WHAT THIS TASK INVOLVES:
Duplicate, word for word, the stretch of the article below on the proposed Trump-IRS settlement from "According to ABC" through "or to whom.".

EXERCISE TEXT:
Trump‑IRS
Proposed Trump‑IRS settlement would create $1.7B taxpayer‑funded commission with sweeping discretion. The White House/WikiMedia Commons

MSNBC host Ari Melber has raised the prospect of impeachment against President Donald Trump following reports that Trump is poised to settle his $10 billion (£7.87 billion) lawsuit against the Internal Revenue Service in exchange for a $1.7 billion (£1.34 billion) taxpayer-funded compensation fund — one he would effectively control.

Speaking on his programme 'The Beat' on Friday, Melber said the arrangement was 'the type of thing that a Congress could impeach and hold a trial on and review the evidence.' His remarks came hours after ABC News first reported the details of the proposed settlement, which would see Trump drop multiple legal claims against his own government in return for what critics are already calling a presidential 'slush fund.'

A Fund With Sweeping Powers and Little Oversight

According to ABC News, the proposed commission overseeing the fund would have full authority to distribute approximately $1.7 billion (£1.34 billion) in taxpayer money to individuals who claim they were wrongfully targeted by the Biden administration's alleged 'weaponisation' of the legal system. That pool of potential recipients includes the nearly 1,600 individuals charged in connection with the 6 January Capitol attack, as well as entities potentially linked to Trump himself.

The money would be drawn from the Treasury Department's Judgment Fund — a permanent appropriation used by the federal government to pay court judgments and settlements — making this an unprecedented use of public funds. Under the proposed terms, Trump would hold the authority to remove commission members without cause, and the body would face no obligation to disclose how it awards money or to whom.

Sources familiar with the matter told ABC News that Trump acknowledged the awkwardness of the arrangement himself, saying in the Oval Office last October: 'It's interesting because I'm the one that makes a decision, right... It's awfully strange to make a decision where I'm paying myself.'

MSNBC host Ari Melber
MSNBC host Ari Melber raises prospect of impeachment after reports Trump may settle $10B IRS lawsuit for $1.7B taxpayer‑funded compensation fund. SecondPhotoAccount/WikiMedia Commons

Democrats Call It a 'Slush Fund'

Senator Chris Van Hollen of Maryland wrote on X that Trump was 'dropping his bogus lawsuit against the IRS in exchange for a slush fund, courtesy of your tax dollars, that he can use to pay off his political allies.'

Rep Jamie Raskin, the top Democrat on the House Judiciary Committee, went further, saying Trump was orchestrating 'a $1,700,000,000 (£1.34 billion) fraud on the American taxpayer to line the pockets of his MAGA political allies, another instalment in his ongoing effort to turn the federal government into a personal cash machine for his unpopular extremist movement.' The settlement would also cover $230 million (£181 million) in legal claims related to the 2022 search of Trump's Mar-a-Lago estate and the Russia investigation he faced during his first term.

RECORDED DATA:
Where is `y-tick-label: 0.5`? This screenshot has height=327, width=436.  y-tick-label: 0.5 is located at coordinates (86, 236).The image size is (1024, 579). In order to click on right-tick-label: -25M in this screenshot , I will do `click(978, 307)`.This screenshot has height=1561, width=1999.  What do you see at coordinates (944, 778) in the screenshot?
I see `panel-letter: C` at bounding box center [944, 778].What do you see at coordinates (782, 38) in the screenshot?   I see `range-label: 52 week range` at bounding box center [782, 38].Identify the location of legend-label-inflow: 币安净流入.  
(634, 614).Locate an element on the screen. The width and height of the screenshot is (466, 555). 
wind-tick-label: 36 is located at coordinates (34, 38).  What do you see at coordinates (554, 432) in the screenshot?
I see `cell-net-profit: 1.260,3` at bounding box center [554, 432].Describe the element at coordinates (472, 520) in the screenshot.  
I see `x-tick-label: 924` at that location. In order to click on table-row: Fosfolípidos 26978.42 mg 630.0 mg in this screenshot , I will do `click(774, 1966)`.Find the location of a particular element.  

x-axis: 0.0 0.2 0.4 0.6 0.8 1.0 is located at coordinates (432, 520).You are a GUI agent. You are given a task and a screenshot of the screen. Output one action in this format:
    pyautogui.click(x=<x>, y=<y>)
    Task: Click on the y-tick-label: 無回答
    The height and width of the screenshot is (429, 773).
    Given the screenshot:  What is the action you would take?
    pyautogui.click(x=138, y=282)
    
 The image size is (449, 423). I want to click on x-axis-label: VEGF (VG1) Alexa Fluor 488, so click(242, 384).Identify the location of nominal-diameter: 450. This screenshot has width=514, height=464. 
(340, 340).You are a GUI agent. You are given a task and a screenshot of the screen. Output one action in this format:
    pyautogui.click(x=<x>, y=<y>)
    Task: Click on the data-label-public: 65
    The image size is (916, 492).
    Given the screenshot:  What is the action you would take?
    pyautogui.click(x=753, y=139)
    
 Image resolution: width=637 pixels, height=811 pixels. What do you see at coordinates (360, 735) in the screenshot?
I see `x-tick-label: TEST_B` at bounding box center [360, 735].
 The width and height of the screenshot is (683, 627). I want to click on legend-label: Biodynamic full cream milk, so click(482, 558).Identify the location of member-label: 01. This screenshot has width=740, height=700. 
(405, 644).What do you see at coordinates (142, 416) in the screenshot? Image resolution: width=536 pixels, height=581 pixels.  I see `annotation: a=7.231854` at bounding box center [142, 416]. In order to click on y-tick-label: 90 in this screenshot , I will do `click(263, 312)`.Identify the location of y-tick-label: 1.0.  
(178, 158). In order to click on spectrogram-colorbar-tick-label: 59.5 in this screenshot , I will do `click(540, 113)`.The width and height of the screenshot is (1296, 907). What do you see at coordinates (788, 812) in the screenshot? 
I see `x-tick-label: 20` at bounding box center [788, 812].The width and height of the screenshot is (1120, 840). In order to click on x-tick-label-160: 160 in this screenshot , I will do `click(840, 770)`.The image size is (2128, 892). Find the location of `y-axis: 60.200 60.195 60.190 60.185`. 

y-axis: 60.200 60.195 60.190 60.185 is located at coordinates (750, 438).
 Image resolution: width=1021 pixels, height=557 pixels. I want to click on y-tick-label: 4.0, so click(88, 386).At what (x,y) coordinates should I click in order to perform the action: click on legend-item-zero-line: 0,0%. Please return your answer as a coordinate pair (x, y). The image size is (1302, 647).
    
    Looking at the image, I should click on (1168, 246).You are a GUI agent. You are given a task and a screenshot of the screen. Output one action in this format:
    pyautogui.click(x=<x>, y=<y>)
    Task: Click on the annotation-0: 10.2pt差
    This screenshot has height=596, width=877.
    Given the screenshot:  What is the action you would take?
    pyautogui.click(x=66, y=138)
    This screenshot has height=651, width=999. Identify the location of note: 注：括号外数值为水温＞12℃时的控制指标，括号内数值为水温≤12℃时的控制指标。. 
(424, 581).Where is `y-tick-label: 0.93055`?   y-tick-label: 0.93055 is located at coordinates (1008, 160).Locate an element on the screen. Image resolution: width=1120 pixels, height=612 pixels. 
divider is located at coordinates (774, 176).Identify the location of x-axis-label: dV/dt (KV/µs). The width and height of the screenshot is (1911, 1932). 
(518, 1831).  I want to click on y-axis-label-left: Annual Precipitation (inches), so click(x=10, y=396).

RESULT FOR THIS TASK:
According to ABC News, the proposed commission overseeing the fund would have full authority to distribute approximately $1.7 billion (£1.34 billion) in taxpayer money to individuals who claim they were wrongfully targeted by the Biden administration's alleged 'weaponisation' of the legal system. That pool of potential recipients includes the nearly 1,600 individuals charged in connection with the 6 January Capitol attack, as well as entities potentially linked to Trump himself.

The money would be drawn from the Treasury Department's Judgment Fund — a permanent appropriation used by the federal government to pay court judgments and settlements — making this an unprecedented use of public funds. Under the proposed terms, Trump would hold the authority to remove commission members without cause, and the body would face no obligation to disclose how it awards money or to whom.